• [What you have to do]: With both ends included, repeat exactly the lines of the entries below from the one containing "Рунетология (296): Андрей" down to the one containing "Contact us (127, 2256)", and no others.

• [The input]:
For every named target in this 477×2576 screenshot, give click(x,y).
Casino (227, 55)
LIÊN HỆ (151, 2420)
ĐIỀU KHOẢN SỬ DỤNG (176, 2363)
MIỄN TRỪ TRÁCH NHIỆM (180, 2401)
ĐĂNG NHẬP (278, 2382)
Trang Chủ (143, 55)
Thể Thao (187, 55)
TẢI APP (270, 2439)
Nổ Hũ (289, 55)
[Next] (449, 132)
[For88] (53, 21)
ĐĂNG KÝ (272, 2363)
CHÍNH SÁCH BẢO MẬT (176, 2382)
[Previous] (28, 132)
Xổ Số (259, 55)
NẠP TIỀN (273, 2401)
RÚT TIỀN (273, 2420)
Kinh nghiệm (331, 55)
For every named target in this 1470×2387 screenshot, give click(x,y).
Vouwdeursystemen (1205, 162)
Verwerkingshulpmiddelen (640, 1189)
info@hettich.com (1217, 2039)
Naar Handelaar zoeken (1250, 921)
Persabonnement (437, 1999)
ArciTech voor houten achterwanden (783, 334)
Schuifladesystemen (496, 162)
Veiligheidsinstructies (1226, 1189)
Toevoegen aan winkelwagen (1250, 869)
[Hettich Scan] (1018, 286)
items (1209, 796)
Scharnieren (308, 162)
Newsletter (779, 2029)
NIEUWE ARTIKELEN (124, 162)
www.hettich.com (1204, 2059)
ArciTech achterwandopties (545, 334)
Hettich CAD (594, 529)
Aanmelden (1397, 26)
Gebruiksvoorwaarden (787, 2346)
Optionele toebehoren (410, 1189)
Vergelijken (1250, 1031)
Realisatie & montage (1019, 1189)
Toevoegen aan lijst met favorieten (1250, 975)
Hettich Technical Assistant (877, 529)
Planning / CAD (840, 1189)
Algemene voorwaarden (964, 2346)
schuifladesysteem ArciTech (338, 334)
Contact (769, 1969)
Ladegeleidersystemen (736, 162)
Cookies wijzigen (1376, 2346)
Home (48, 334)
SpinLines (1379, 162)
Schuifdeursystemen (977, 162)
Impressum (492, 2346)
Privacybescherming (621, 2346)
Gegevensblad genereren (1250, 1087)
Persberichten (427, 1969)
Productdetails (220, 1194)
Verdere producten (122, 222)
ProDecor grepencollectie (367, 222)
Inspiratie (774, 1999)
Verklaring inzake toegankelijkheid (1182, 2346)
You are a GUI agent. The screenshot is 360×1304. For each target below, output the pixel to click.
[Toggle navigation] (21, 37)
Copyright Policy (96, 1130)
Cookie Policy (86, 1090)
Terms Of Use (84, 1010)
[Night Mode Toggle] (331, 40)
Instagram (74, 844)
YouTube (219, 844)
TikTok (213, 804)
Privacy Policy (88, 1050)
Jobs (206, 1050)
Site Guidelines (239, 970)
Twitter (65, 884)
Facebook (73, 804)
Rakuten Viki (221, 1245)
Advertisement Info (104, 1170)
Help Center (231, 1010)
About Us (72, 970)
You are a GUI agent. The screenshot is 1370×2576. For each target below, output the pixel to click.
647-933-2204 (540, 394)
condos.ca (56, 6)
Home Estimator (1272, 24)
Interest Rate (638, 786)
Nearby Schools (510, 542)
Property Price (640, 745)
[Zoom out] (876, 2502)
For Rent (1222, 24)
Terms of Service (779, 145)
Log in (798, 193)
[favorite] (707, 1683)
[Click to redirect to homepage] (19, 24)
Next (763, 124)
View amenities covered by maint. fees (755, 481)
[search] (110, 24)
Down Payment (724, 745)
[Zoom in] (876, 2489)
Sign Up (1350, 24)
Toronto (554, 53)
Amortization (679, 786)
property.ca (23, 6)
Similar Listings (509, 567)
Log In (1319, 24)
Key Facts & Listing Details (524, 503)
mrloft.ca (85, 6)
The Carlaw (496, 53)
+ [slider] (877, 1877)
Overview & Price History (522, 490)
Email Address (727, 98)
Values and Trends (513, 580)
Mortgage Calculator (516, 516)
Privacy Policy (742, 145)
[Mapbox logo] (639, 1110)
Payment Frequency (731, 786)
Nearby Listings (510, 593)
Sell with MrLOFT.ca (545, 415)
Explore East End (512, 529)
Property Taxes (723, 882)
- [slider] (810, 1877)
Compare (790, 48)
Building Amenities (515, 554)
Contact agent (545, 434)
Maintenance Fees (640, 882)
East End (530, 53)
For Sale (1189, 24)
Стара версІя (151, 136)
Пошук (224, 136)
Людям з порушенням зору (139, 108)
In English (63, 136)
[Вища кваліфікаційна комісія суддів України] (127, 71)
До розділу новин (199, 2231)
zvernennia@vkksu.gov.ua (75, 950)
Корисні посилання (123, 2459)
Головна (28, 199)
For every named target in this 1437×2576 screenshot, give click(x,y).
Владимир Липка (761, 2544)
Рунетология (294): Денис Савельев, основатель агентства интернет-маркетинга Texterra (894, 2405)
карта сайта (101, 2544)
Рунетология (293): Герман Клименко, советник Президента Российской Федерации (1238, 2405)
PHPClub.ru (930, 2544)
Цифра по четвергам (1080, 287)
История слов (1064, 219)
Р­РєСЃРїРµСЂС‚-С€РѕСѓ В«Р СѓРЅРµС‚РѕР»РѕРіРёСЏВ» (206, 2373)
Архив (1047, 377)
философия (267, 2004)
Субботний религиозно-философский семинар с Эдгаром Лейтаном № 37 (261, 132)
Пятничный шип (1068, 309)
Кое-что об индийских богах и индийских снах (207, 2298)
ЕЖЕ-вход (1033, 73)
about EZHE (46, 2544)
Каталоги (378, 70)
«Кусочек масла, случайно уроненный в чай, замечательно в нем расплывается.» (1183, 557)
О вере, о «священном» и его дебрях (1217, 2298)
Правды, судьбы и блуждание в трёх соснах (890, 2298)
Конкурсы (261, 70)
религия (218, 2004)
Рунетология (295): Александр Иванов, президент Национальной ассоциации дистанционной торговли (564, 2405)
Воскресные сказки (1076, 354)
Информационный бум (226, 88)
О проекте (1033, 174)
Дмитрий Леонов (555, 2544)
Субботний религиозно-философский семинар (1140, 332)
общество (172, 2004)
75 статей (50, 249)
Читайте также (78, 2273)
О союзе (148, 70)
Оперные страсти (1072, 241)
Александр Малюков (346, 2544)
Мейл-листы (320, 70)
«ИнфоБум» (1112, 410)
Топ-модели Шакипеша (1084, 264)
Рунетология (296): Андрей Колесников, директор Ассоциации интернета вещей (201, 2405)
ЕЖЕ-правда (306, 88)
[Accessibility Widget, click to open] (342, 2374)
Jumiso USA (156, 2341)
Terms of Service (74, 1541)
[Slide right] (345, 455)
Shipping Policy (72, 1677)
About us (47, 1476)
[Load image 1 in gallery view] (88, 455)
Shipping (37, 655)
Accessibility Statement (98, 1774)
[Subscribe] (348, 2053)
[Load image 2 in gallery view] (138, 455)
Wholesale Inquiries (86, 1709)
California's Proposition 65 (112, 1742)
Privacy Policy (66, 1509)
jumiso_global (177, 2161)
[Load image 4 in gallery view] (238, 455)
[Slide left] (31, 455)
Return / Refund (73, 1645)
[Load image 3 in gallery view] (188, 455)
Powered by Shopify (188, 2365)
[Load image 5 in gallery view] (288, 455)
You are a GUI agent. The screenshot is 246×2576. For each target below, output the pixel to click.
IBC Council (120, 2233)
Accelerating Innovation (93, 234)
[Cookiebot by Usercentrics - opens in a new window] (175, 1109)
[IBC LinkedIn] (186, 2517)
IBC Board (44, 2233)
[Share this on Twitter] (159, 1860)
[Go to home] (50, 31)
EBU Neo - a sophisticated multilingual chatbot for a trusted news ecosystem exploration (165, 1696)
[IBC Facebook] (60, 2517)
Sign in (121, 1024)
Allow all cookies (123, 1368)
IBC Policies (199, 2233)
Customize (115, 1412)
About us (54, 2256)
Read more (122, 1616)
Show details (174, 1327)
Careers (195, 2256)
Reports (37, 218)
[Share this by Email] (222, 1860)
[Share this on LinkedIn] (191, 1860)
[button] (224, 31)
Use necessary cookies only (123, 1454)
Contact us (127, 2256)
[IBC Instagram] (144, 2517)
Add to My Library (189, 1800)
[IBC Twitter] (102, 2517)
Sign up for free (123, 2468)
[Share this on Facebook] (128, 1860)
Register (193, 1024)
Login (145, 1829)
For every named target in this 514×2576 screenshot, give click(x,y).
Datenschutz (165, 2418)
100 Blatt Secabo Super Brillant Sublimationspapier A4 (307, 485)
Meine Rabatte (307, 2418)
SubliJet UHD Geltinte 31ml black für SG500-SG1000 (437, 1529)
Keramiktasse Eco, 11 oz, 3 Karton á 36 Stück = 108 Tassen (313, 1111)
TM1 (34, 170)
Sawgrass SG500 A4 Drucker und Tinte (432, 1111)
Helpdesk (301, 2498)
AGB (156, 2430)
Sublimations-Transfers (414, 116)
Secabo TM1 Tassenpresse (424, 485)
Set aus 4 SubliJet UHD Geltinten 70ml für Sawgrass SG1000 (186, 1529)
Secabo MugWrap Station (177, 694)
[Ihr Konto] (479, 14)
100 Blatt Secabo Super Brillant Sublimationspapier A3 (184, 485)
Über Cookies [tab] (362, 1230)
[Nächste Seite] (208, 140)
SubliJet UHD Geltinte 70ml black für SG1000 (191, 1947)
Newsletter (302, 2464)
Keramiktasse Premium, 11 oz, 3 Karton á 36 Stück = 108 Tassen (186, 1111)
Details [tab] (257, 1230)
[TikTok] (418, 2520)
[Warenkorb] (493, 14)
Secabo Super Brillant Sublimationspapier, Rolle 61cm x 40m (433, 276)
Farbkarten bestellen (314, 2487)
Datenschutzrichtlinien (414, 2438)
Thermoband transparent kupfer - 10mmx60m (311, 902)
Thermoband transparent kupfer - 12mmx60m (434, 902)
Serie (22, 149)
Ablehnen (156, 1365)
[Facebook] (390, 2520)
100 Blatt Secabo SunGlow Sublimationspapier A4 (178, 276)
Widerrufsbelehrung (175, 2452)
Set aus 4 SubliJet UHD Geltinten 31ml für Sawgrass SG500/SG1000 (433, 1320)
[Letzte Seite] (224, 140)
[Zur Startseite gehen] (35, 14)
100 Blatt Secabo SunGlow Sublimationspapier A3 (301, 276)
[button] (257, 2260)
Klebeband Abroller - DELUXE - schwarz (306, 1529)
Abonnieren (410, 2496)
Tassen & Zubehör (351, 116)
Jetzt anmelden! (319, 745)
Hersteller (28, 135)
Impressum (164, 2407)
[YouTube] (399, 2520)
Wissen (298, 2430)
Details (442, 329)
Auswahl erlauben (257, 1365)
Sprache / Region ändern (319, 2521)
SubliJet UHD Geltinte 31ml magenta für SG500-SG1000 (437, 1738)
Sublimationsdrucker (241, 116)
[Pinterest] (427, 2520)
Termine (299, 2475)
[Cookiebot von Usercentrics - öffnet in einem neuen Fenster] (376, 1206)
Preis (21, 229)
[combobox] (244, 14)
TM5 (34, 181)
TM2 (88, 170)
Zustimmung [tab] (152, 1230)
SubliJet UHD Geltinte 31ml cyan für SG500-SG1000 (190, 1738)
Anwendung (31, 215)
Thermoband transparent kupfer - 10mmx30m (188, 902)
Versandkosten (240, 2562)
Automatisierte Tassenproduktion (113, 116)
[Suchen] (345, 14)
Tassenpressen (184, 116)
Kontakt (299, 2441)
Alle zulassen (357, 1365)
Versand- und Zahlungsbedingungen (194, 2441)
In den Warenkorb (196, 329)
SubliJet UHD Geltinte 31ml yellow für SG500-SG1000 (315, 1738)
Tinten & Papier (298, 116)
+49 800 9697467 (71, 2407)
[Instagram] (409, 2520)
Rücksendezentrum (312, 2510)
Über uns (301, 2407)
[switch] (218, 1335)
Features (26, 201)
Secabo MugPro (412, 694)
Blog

• [Output]:
Рунетология (296): Андрей Колесников, директор Ассоциации интернета вещей (201, 2405)
ЕЖЕ-правда (306, 88)
[Accessibility Widget, click to open] (342, 2374)
Jumiso USA (156, 2341)
Terms of Service (74, 1541)
[Slide right] (345, 455)
Shipping Policy (72, 1677)
About us (47, 1476)
[Load image 1 in gallery view] (88, 455)
Shipping (37, 655)
Accessibility Statement (98, 1774)
[Subscribe] (348, 2053)
[Load image 2 in gallery view] (138, 455)
Wholesale Inquiries (86, 1709)
California's Proposition 65 (112, 1742)
Privacy Policy (66, 1509)
jumiso_global (177, 2161)
[Load image 4 in gallery view] (238, 455)
[Slide left] (31, 455)
Return / Refund (73, 1645)
[Load image 3 in gallery view] (188, 455)
Powered by Shopify (188, 2365)
[Load image 5 in gallery view] (288, 455)
You are a GUI agent. The screenshot is 246×2576. For each target below, output the pixel to click.
IBC Council (120, 2233)
Accelerating Innovation (93, 234)
[Cookiebot by Usercentrics - opens in a new window] (175, 1109)
[IBC LinkedIn] (186, 2517)
IBC Board (44, 2233)
[Share this on Twitter] (159, 1860)
[Go to home] (50, 31)
EBU Neo - a sophisticated multilingual chatbot for a trusted news ecosystem exploration (165, 1696)
[IBC Facebook] (60, 2517)
Sign in (121, 1024)
Allow all cookies (123, 1368)
IBC Policies (199, 2233)
Customize (115, 1412)
About us (54, 2256)
Read more (122, 1616)
Show details (174, 1327)
Careers (195, 2256)
Reports (37, 218)
[Share this by Email] (222, 1860)
[Share this on LinkedIn] (191, 1860)
[button] (224, 31)
Use necessary cookies only (123, 1454)
Contact us (127, 2256)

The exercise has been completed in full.